[Pixel coordinate grounding data]

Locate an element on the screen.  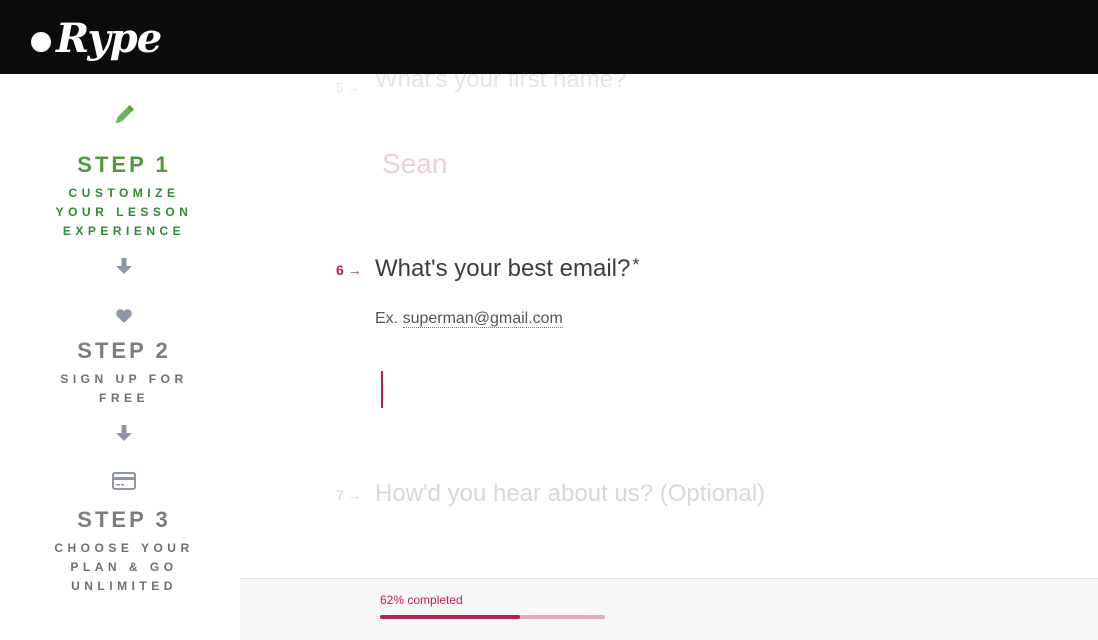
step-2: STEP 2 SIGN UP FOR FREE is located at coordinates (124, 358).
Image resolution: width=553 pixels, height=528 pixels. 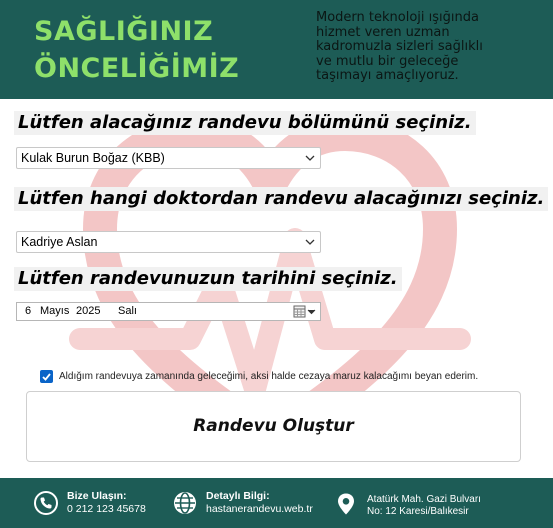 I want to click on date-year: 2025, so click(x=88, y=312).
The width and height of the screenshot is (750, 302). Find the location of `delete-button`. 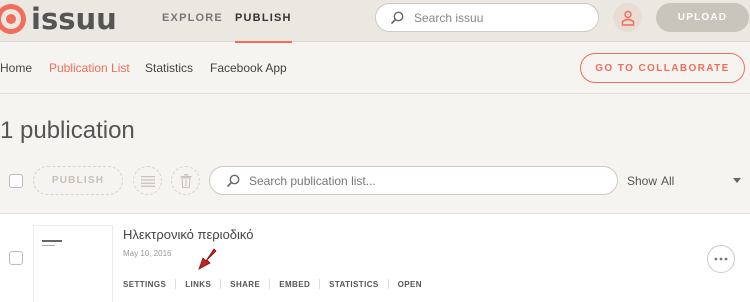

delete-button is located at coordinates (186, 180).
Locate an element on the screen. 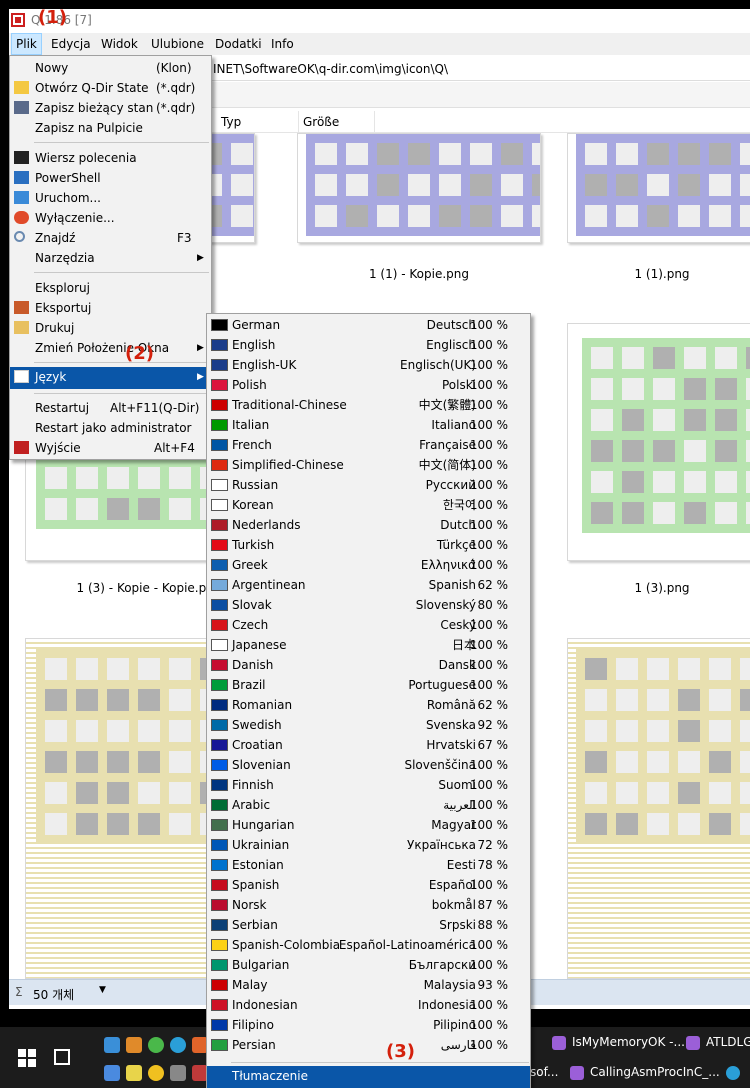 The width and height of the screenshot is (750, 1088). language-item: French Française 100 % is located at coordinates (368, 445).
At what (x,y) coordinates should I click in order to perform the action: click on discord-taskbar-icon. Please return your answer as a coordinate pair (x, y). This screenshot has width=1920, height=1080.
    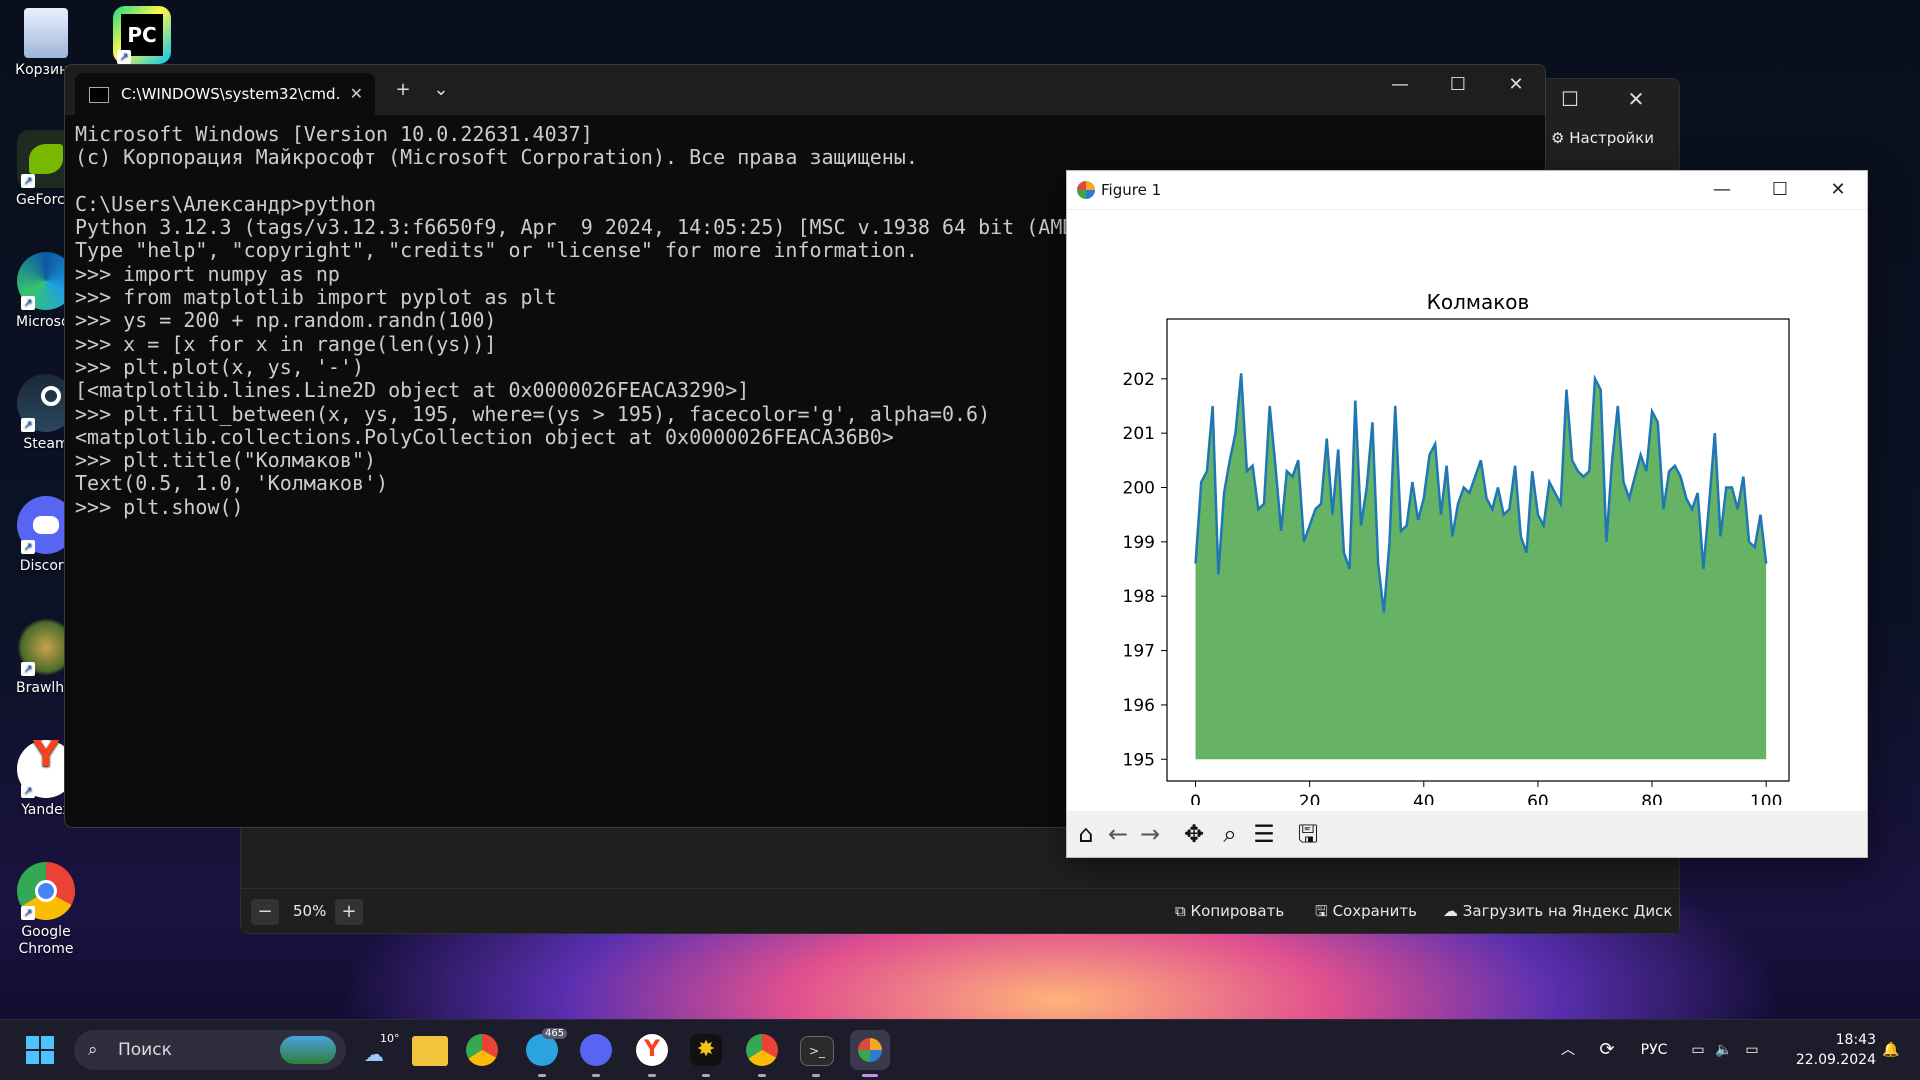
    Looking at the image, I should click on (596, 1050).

• **YOUR INSTRUCTIONS**:
Starting with the line that contains "At what (x,y)" and continuing through the last of the items above, reproduce every line word for word, leaving out the pictures.

• **ANSWER AREA**:
At what (x,y) coordinates should I click in order to perform the action: click on discord-taskbar-icon. Please return your answer as a coordinate pair (x, y). This screenshot has width=1920, height=1080.
    Looking at the image, I should click on (596, 1050).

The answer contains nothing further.